[Bug]TypeError: gather() received an invalid combination of arguments

OpenBMB / BMTrain

Efficient Training (including pre-training and fine-tuning) for Big Models

Apache License 2.0

548 stars 74 forks source link

[Bug]TypeError: gather() received an invalid combination of arguments #24

Closed Kunlun-Zhu closed 2 years ago

Kunlun-Zhu commented 2 years ago

Hi developer, when I tried to use 'gather()' method from the 'Distributedparameter', I received the following error:

, line 43, in __init__
    self.rel_embed.weight /= torch.norm(self.rel_embed.weight.gather().detach(), p=self.p_norm, dim=-1)[:, None]
TypeError: gather() received an invalid combination of arguments - got (), but expected one of:
 * (int dim, Tensor index, *, bool sparse_grad)
 * (name dim, Tensor index, *, bool sparse_grad)

I coundn't find any information about this set of arguments required, any idea why this may occur or how may I solve this issue?
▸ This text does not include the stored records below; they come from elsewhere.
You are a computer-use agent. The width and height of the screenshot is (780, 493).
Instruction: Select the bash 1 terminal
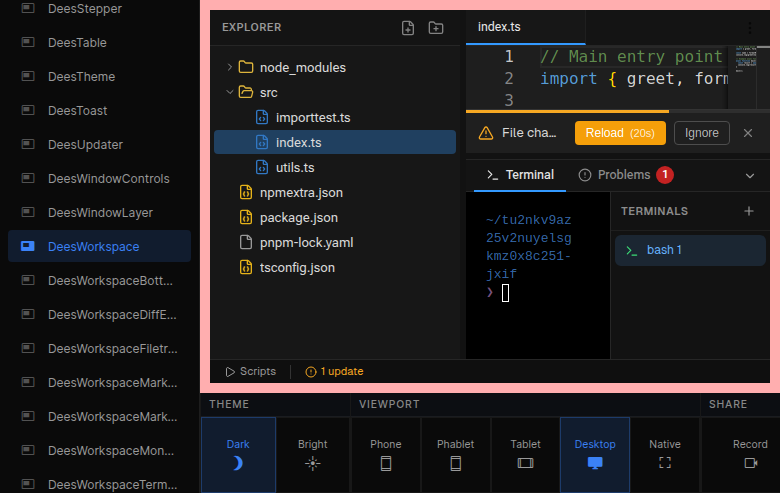point(689,250)
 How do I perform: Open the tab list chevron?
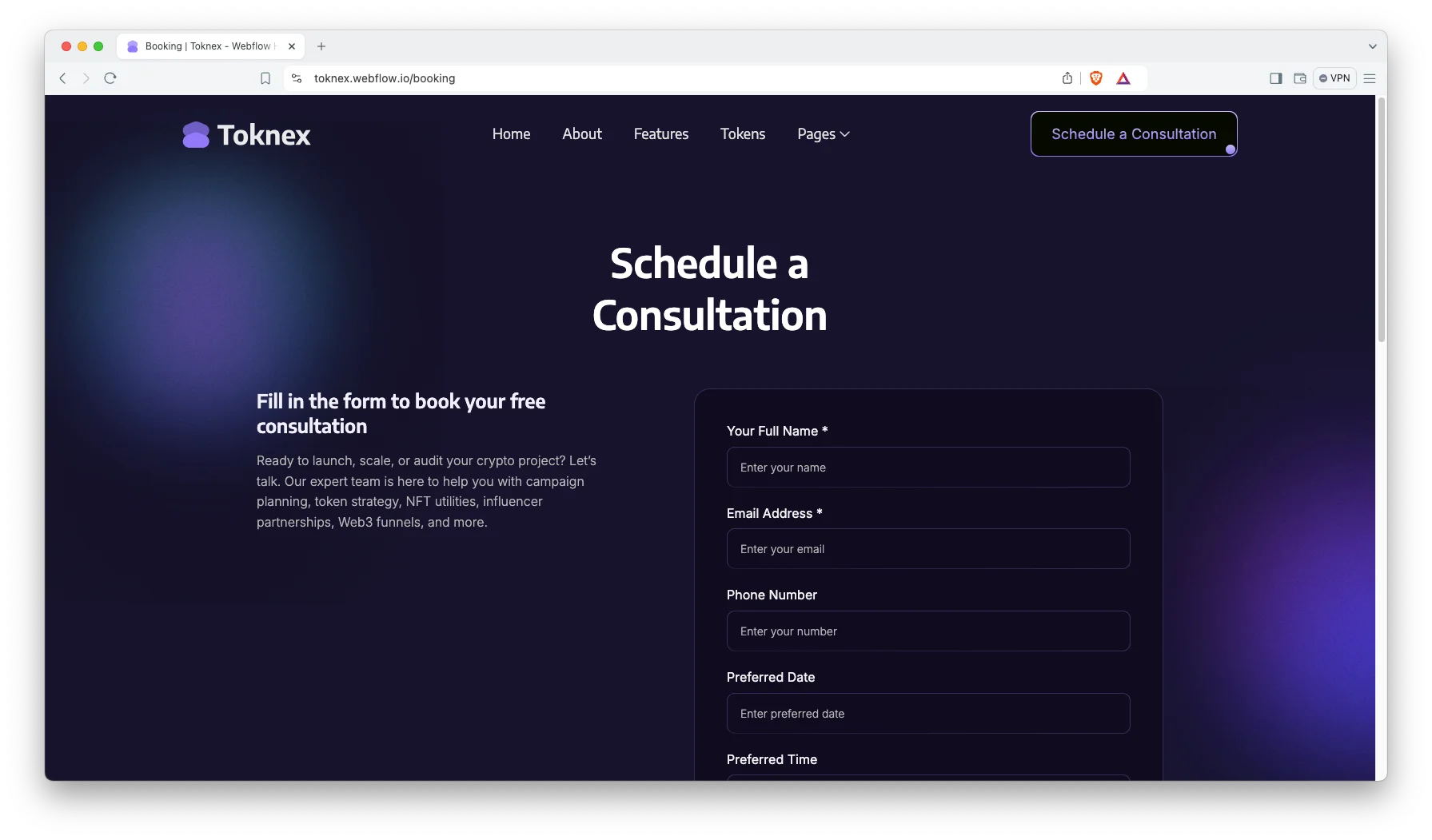click(x=1372, y=46)
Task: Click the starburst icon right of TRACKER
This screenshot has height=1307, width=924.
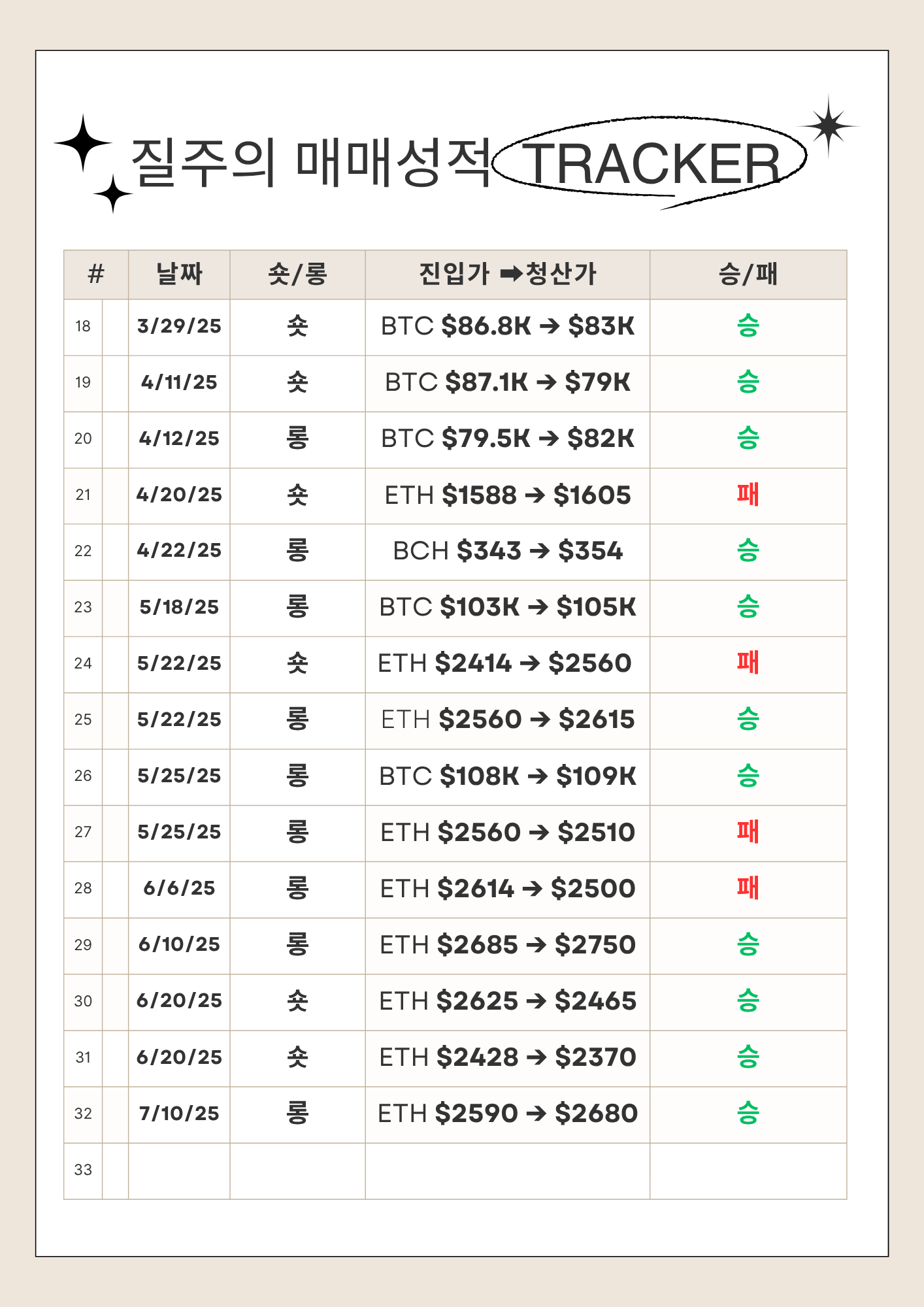Action: [829, 126]
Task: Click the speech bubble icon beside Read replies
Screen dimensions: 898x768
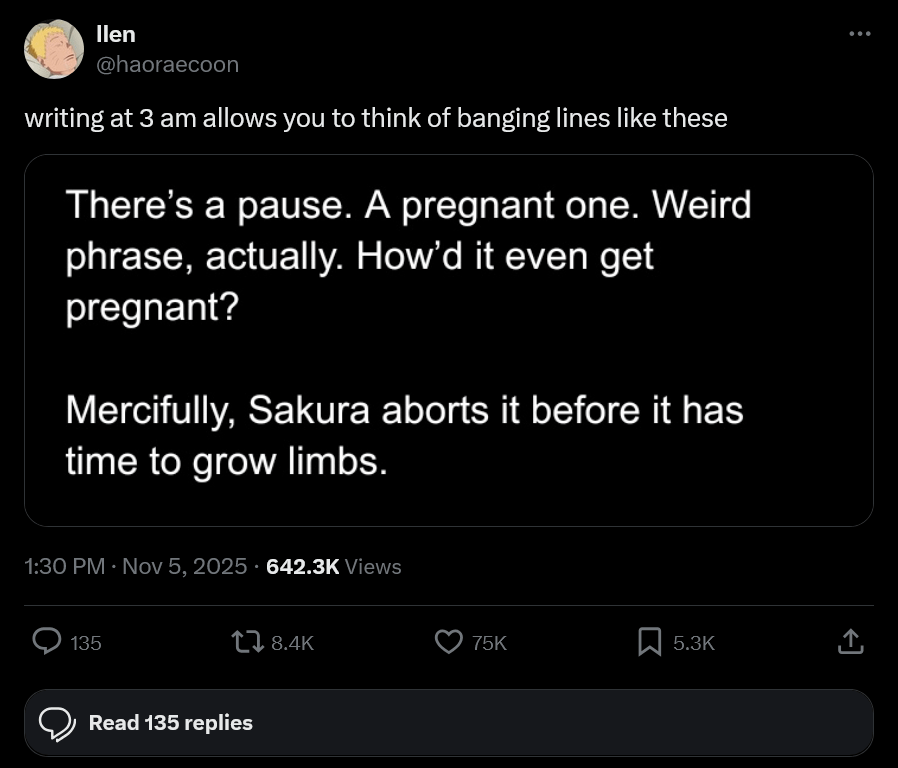Action: tap(57, 722)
Thanks a lot.

Kunlun-Zhu commented 2 years ago

I Currently fixed this by

self.rel_embed.weight.div_(torch.norm(self.rel_embed.weight, p=self.p_norm, dim=-1)[:, None])

a710128 commented 2 years ago

This is probably incorrect. self.rel_embed.weight is not changed inplace by using div_. Due to the BMTrain implementation, self.rel_embed.weight does not return the parameter itself, but an "intermediate result".

Kunlun-Zhu commented 2 years ago

Thanks a lot for the responding, 'self.rel_embed' is generated from the class 'Embedding' in the 'example/layer/embedding.py' file, it seems a direct reference from the class? Or may I ask how should we successfully change the value of the 'embedding.weight', thanks a lot!

This is probably incorrect. self.rel_embed.weight is not changed inplace by using div_. Due to the BMTrain implementation, self.rel_embed.weight does not return the parameter itself, but an "intermediate result".

a710128 commented 2 years ago

There is currently no proper way to update the parameters during training. You can normalize " self.rel_embed" before each use.